I took the exam in English, which is a computer-based test. There are up to, I think, 125 multiple-choice questions. There are four potential answers for each question, but the Computer Adaptive Testing (CAT) takes account of how well you do the questions, and you don't necessarily get to answer all 125. The exam stops when it's ready when the computer has assessed whether you've passed or failed.

So a quick word about going to the exam. It was a very professional set-up. I went to a centre in the centre of Adelaide where I live. Do read very carefully the information they give you about what you need. You need to take two forms of I.D. and to wear a face mask. Even though we’re very relaxed here about COVID, I still had to wear a face mask. You've got to submit to palm scan (an ID scan), and put all your stuff in a locker.

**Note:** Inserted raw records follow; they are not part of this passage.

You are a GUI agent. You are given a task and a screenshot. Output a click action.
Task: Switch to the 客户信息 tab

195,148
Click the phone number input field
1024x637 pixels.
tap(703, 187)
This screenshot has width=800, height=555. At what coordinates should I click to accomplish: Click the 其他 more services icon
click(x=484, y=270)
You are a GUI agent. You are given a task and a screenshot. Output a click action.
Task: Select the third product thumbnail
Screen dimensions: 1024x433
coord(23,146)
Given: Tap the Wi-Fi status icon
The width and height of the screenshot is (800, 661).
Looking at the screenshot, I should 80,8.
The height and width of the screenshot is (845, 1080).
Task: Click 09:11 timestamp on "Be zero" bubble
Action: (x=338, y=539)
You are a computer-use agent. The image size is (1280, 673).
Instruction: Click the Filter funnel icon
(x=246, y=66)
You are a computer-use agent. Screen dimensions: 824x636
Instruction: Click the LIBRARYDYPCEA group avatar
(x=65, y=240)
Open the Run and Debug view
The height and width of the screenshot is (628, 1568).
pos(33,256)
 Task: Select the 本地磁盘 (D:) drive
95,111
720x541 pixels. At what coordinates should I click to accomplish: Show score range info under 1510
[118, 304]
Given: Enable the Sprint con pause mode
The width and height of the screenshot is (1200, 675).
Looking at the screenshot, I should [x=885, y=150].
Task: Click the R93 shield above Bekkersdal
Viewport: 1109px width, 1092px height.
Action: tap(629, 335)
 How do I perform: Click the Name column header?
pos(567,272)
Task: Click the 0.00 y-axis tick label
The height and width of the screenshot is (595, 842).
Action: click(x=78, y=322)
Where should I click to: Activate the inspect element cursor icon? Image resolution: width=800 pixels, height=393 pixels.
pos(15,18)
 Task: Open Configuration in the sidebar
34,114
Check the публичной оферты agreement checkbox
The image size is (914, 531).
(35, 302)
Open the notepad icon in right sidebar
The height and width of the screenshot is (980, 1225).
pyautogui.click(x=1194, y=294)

They check you very thoroughly to make sure you're not cheating in any way and that security all takes time. You’ve got to arrive half an hour early. Do arrive early. Do look up all the information about what you need before you turn up. Here in Australia, wearing face masks is not very common because we have no community transmission, so it was a surprise to some people when they rocked up to the exam centre and got told you have to wear a mask. Wherever you are, do look up what you've got to do, because obviously nobody wants to be rushing around trying to get a face mask at the last minute. That's just not what you need when you've got to take a big exam.

Lessons Learned

What lessons did I learn from all of this? I would say, first of all, if you can get on a course, either face to face or online, I would say that it is worth it. I had learned a lot of the [taught] information before and I learned to program computers decades ago. I learned a lot about security. I'd learned a lot of technical stuff in the early part of my career. As I said before, I was strong on four out of eight of the domains, but I was still pretty rusty in a lot of subjects and there is a lot of information to cram in. I think probably going on a course helps you cramming that information.

But the course itself is not going to be enough. I do think you need to do the practice questions. You need to take stock and get a realistic picture of what you know and what you don't know. Then there are usually quite detailed answers in [the book] as to why one answer is correct and the other three are not correct. It’s worth reading those carefully and making further notes.

It's worth [mentioning], while we're referring to the study guide, one of the areas that the original course did not cover very well at all. There was very little on attacks and defenses. There wasn't a lot about different types of cyber-attack and how you defend against them. And, you know, different architectures are vulnerable to this kind of attack and other architectures are vulnerable to a different kind of attack. And what's the best way to defend? There was almost nothing about that. There's some stuff about it in the practice questions. There's more stuff about it in here in Chapter 21 [of the Study Guide], especially, as that's all about different attacks.